Hvizda Ward and board member Denise Montagu both requested that the High Plains item be placed on the Aug. 20 business meeting agenda to which Kerrigan responded that he and district superintendent Stan Scheer will discuss it and it may be placed on a future meeting agenda.

That did not sit well with either Montague or Hvizda Ward.

“It wasn’t an action item; just an information request,” Hvizda Ward said after the meeting had been cancelled. “It’s very frustrating because I wasn’t even asking for a business item.

“I wouldn’t have thought that this would happen,” she added.

Ultimately, Kerrigan called for a vote to approve the agenda and it failed with a 3-2 vote against: Montague, Hvizda Ward, and Pam Howard voted “no” while Kerrigan and Donna Rice voted to approve the agenda.

Kerrigan expressed disappointment with having to cancel the meeting.

“I was really frustrated with it, but I was really more appalled by it,” Kerrigan said of the action to not approve the agenda.

To approve the agenda would have only required a majority vote, whereas the amendment required unanimous approval. After the vote Kerrigan told the audience that the meeting wouldn’t continue.

“There is a way to conduct parliamentary business and we decided not to approve the agenda, so there is no meeting,” Kerrigan told those in attendance.

Kerrigan and Rice then gathered their things and left the room while Hvizda Ward, Howard, and Montagu remained in their seats, talking with community members who remained in the room.

The evening’s events weren’t the way that Howard wanted to begin the new school year.

“We have things that need to get accomplished, and that is what’s sad,” she said.

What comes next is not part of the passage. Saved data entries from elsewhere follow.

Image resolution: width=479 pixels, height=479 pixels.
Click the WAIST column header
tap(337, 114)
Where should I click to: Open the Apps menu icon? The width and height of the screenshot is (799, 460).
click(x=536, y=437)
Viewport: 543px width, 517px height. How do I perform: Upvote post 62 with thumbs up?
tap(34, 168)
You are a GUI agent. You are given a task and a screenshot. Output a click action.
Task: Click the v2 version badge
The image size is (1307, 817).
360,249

Montagu feels that her role as a board member has been diminished because, she claims, that she and other board members have no input regarding what items are on the agenda.

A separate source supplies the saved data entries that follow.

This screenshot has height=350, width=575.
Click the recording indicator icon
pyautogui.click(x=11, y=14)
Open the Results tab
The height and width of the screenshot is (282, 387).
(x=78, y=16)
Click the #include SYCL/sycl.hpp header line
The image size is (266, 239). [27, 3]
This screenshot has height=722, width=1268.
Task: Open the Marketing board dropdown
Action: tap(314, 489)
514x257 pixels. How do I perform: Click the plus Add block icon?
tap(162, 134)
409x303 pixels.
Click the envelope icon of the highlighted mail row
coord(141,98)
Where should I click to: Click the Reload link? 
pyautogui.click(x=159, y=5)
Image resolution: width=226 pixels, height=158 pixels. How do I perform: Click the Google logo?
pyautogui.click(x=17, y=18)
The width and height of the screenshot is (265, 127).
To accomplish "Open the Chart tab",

“One hundred percent,” Montagu said. “It’s zero. We have no voice.”

Howard claims that previous attempts to add items to meeting agendas, even if they are requested days in advance of the meeting, have been denied or ignored.

“Our constituents have no voice,” Howard said. “When [constituents] talk to me and say that they want to learn about this and can you get that on the agenda, I say I can ask, but it won’t happen,” Howard said.

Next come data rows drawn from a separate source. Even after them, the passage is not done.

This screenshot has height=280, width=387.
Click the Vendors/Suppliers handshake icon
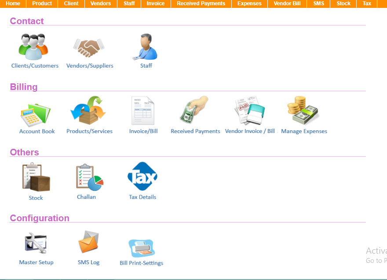(x=89, y=47)
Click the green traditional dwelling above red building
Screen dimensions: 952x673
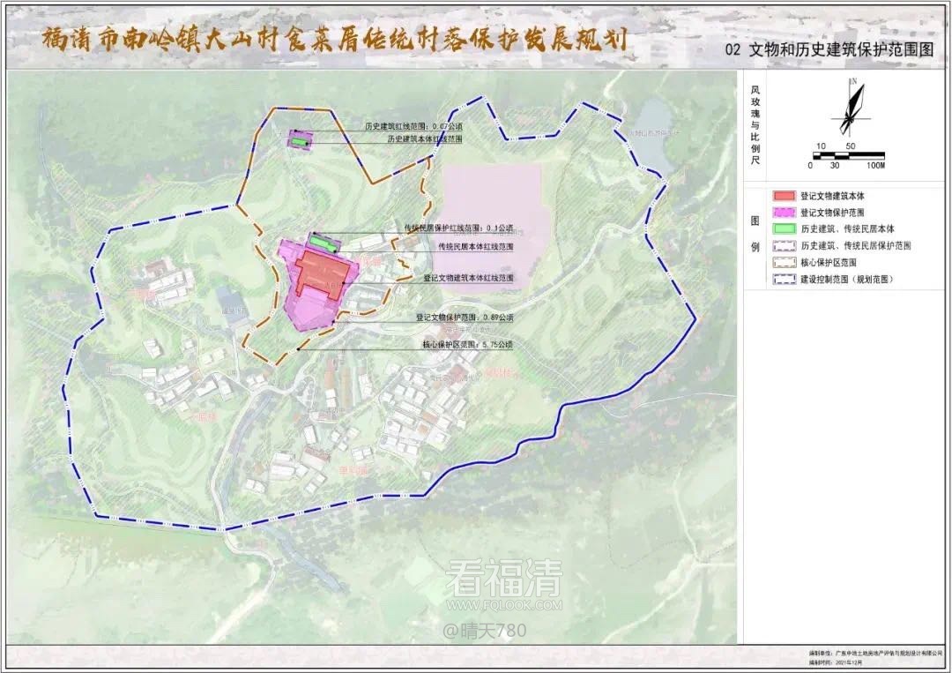(x=324, y=241)
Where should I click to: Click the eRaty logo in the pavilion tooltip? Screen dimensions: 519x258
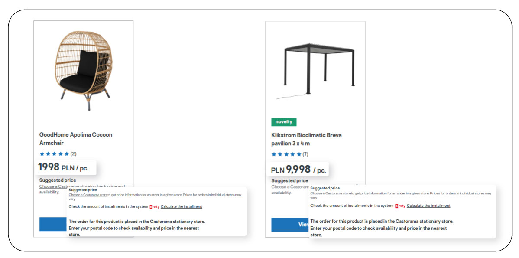400,206
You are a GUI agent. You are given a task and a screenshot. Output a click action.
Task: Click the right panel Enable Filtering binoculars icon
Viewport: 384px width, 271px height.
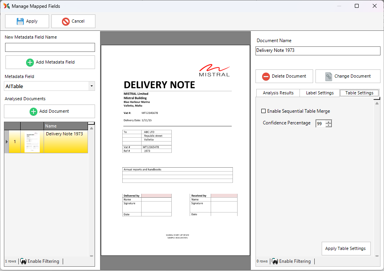(x=275, y=261)
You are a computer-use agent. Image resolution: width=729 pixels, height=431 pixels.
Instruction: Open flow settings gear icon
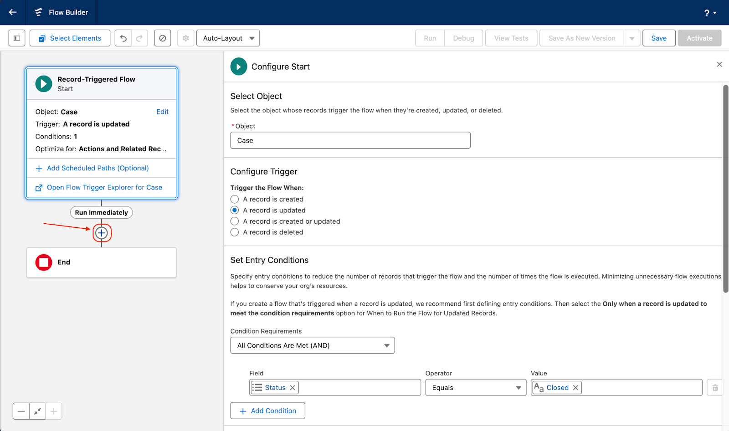[x=186, y=38]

Kerrigan said that the issue wasn’t with the request for information, but is a continual disrespect for following procedure.

“That is what this comes down to,” Kerrigan said; “A continuation of disrespectfulness of the chair from three board members and some community members that come to the meetings.”

Kerrigan said that before he was elected president of the board, he spent two years on the board and that he was never involved in setting the agenda. When asked if he’d ever requested items be added he responded: “I may have went back and asked for more information on [a] topic. I may have asked for added information and it may have been provided to me, but I really don’t remember.”

Meeting agendas are set by the superintendent and the board president prior to the meeting. Agendas are sent out to the other six board members and to the community about a week prior to the scheduled meetings.

Board member Rice, who voted to approve Wednesday’s agenda, was disappointed in the actions of her fellow board members and supported Kerrigan’s stance. Rice said that to add something to the agenda is a violation of the rules that the board has adopted.

“It’s disappointing that someone would try to highjack a legal meeting and a legal procedure; and that’s what was going on and we refused to be highjacked,” Rice said following the meeting. “We have got to follow the law.”